The Brown Study eBook

This eBook from the Gutenberg Project consists of approximately 180 pages of information about The Brown Study.

The Brown Study eBook

This eBook from the Gutenberg Project consists of approximately 180 pages of information about The Brown Study.

“I wonder if they chose the bachelor’s doorstep by chance or by intention,” he said.

V

BROWN’S UNBORROWED BABY

“Don!  Don’t take it in!  They’ll come back for it if you don’t—­they’re watching somewhere.  Put it back on the doorstone—­don’t look at it!”

“Why, Sue!” he answered, and for an instant his eyes flashed reproof into hers.  “On such a night?”

“But what can you do with it?”

“Make it comfortable, first.”

He was unwrapping the bundle.  The child was swathed none too heavily in clean cotton comforters; it was crying frantically, and its hands, as Brown’s encountered them in the unwinding, were cold and blue.  There emerged from the wrappings an infant of possibly six weeks’ existence in a world which had used it ill.

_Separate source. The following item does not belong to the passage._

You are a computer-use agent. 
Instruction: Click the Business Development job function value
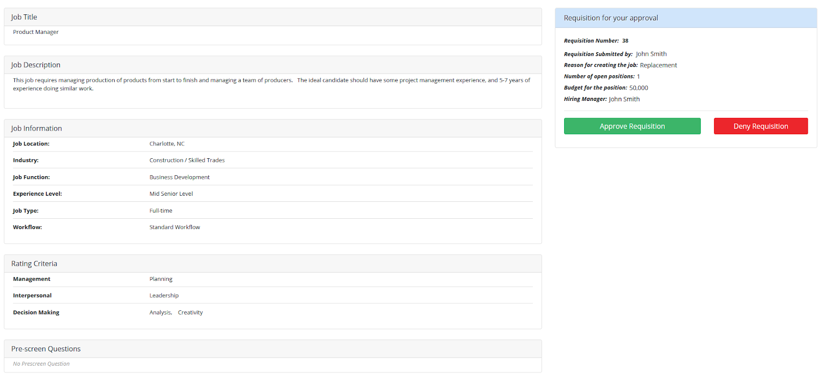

“Will you take him while I get some milk?” asked Brown, as naturally as if handing crying babies over to his sister were an everyday affair with them both.

She shook her head, backing away.  “Oh, mercy, no!  I shouldn’t know what to do with it.”

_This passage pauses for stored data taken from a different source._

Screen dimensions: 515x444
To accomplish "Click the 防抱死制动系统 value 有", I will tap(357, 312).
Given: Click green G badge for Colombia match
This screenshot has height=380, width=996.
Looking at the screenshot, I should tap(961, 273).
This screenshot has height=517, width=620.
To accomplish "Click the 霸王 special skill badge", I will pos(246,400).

“Sue!” Her brother’s tone was suddenly stern.  “Don’t be that sort of woman—­don’t let me think it of you!”

He continued to hold out the small wailing bundle.  She bit her lip, reluctantly extended unaccustomed arms, and received the foundling into them.

“Sit down close by the fire, my dear, and get those frozen little hands warm.  A bit of mothering won’t hurt either of you.”  And Brown strode away into the kitchen with a frown between his brows.  He was soon back with a small cupful of warm milk and water, a teaspoon, and a towel.

“Do you expect to feed a tiny baby with a teaspoon?” Sue asked with scorn.

“You don’t know much about babies, do you, Sue?  Well, I may have some trouble, but it’s too late to get any other equipment from my neighbours, and I’ll try my luck.”  She watched with amazement the proceedings which followed.  Brown sat down with the baby cradled on his left arm, tucked the half-unfolded towel beneath its chin, and with the cup conveniently at hand upon the table began to convey the milk, drop by drop, to the little mouth.

“I don’t see how you dare do it.  You might choke the child to death.”

“Not a bit.  He’ll swallow a lot of atmosphere and it may give him a pain, but that’s better than starving.  Isn’t it, Baby?”

“You act as if you had half a dozen of your own.  What in the world do you know about babies?”

“Enough to puff me up with pride.  Mrs. Murdison, my right-hand neighbour, is the mother of five; Mrs. Kelcey, on my left, has six—­and two of them are twins.  One twin was desperately ill a while ago.  I became well acquainted with it—­and with the other five.”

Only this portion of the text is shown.